**Assignment**
From the first line of the records through the line containing "Task: Click the hamburger", retype every line exactly and nothing else.
Data listing below:
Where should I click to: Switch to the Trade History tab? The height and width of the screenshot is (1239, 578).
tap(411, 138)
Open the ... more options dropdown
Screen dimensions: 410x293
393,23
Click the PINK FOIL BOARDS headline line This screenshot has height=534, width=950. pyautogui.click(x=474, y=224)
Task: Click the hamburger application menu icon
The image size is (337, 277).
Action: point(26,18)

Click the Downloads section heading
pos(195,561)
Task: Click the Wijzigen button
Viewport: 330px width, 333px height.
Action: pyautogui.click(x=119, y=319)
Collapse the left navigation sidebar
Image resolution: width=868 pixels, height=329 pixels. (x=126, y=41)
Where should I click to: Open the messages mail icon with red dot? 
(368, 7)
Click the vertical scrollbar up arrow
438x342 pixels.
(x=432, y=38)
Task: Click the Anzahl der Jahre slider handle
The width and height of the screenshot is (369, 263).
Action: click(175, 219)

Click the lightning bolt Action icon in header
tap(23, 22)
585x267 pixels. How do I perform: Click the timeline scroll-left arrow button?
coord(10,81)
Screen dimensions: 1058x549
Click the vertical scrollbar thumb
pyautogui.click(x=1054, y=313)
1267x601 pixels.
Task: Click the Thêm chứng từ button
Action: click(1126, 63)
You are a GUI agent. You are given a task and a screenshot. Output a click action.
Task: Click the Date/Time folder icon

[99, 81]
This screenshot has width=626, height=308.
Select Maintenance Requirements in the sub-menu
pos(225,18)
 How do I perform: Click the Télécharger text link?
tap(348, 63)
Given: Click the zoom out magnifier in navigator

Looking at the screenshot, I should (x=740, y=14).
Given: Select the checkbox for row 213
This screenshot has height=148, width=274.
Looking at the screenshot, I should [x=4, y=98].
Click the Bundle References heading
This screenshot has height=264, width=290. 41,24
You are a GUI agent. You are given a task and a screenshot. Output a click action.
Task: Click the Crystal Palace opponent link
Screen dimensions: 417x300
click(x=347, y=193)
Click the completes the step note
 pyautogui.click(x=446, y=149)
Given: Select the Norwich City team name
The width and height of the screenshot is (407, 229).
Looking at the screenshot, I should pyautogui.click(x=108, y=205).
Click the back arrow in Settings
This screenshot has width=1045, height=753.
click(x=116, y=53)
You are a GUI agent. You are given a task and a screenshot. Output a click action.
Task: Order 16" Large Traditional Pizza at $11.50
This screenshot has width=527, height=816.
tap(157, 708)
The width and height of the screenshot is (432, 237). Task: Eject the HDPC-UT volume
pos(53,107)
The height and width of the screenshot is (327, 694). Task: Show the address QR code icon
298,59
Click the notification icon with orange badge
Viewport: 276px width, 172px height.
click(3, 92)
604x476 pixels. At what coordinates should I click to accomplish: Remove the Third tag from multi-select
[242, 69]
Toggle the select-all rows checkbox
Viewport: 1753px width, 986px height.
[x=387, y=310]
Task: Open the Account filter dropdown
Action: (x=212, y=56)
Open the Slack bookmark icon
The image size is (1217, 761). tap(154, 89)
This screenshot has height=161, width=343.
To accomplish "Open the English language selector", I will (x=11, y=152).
End of Data listing.
**Task output**
Where should I click to: Switch to the Trade History tab? The height and width of the screenshot is (1239, 578).
tap(411, 138)
Open the ... more options dropdown
Screen dimensions: 410x293
393,23
Click the PINK FOIL BOARDS headline line This screenshot has height=534, width=950. pyautogui.click(x=474, y=224)
Task: Click the hamburger application menu icon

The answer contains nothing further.